Federal authorities say Labar “Bro Man” Spann “inflicted widespread terror on the West Side of Chicago,” murdered people “indiscriminately” and bragged about the deaths of his victims.
But Monday, nearly five years after Spann’s original conviction, U.S. District Judge Thomas Durkin finally handed down a life sentence to the onetime chief of the Four Corner Hustlers street gang.
“You’ll breathe your last breath in jail,” Durkin told Spann. “You’ll die in jail. That won’t bring back the people you killed.”
The judge also told Spann that it brought him “no pleasure” to hand down the sentence — prompting a laugh from Spann in the courtroom. Spann insisted during the hearing he had “nothing to do with the Four Corner Hustlers.”
“I’m my own man,” he said.
Durkin had no choice but to give Spann life after a jury convicted the gang chief in December of racketeering conspiracy and other crimes, holding him responsible for four murders.
But it’s not the first time Spann faced sentencing. An earlier conviction in 2021 was undone by revelations that a former prosecutor made an “unauthorized” promise to a key witness. That led to Spann’s second trial, which took place over six weeks last fall.
Prosecutors told jurors that Spann and his gang “terrorized” the West Side for decades. Though he’d been paralyzed for much of his life as a result of a 1999 shooting, Assistant U.S. Attorney Emily Vermylen warned jurors not to be fooled.
“Make no mistake,” she said during opening statements in the trial last fall, “the defendant sitting in front of you is a killer.”
Prosecutors outlined the need for a life sentence in a recent court memo, noting that Spann’s co-conspirators “ruthlessly murdered, extorted, and robbed anyone in their way, from rival gang members, to law enforcement cooperators, to innocent bystanders.”
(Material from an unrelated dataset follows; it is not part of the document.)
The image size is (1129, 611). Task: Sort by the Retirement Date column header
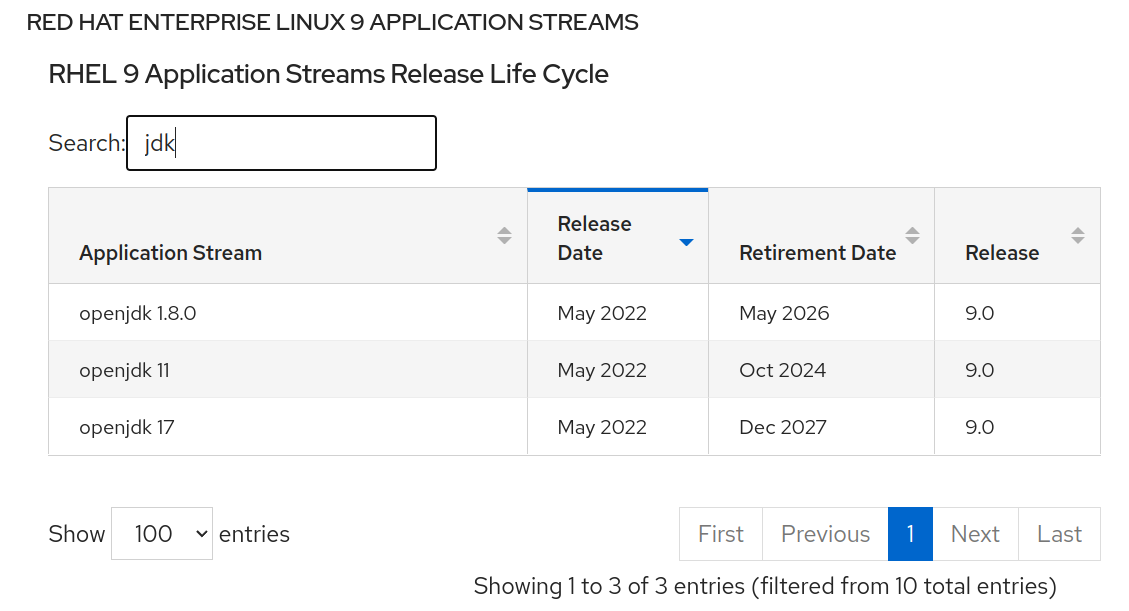817,253
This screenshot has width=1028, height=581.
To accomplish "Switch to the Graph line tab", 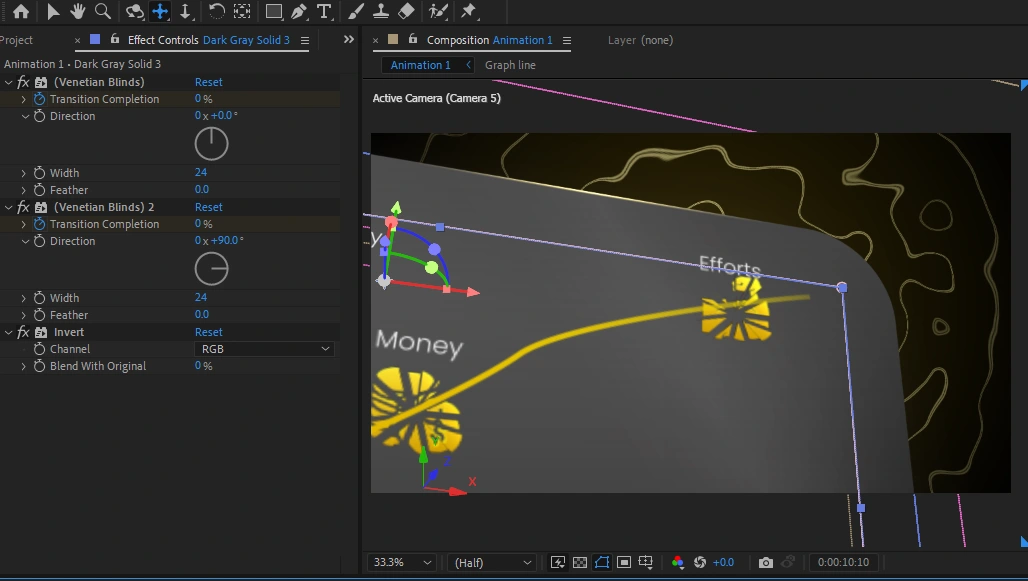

Spann’s attorneys argued for a lighter sentence on certain counts while acknowledging the life sentence Durkin would hand down on others. They filed their own memo outlining Spann’s difficult childhood, in which he grew up in neighborhoods “plagued with severe crime.”
They told the judge Spann could not read when the feds locked him up, but he’s since taught himself to read, including “long excerpts of case law.”
Spann is tied to the killings of Maximillion McDaniel in July 2000; of George King in April 2003; of Willie Woods also in April 2003; and of Latin Kings chief Rudy “Kato” Rangel in June 2003.
The feds wrote that, after McDaniel was shot in the back of the head, Spann visited McDaniel’s brother in jail. The brother later testified that, during the visit, Spann told him, “don’t end up like your brother … who you think kill[ed] Max? … We killed Max.”
Two fellow Four Corner Hustlers killed Woods in 2003 on Spann’s orders, walking up to him and shooting him in the face, prosecutors wrote. Woods’ girlfriend described at trial how it happened right in front of her, and how she unsuccessfully tried to drag Woods into a car to get help.
The same men shot King several times, including once in the back of his head as he lay on the ground, while Spann was in the midst of a dispute with a rival faction of their gang, according to the feds.
Spann was offered $20,000 for Rangel’s death, and he sent someone to shoot Rangel “at point-blank range” while Rangel was getting a haircut, prosecutors wrote.
“The harm caused by [Spann] and his co-conspirators is real and permanent,” they argued. “His actions ended the lives of four men, depriving their families of time with their loved ones. The harm and pain caused to these families can never be repaired.
“A life sentence for these murders is the only sentence that properly serves the sentencing purpose of retribution.”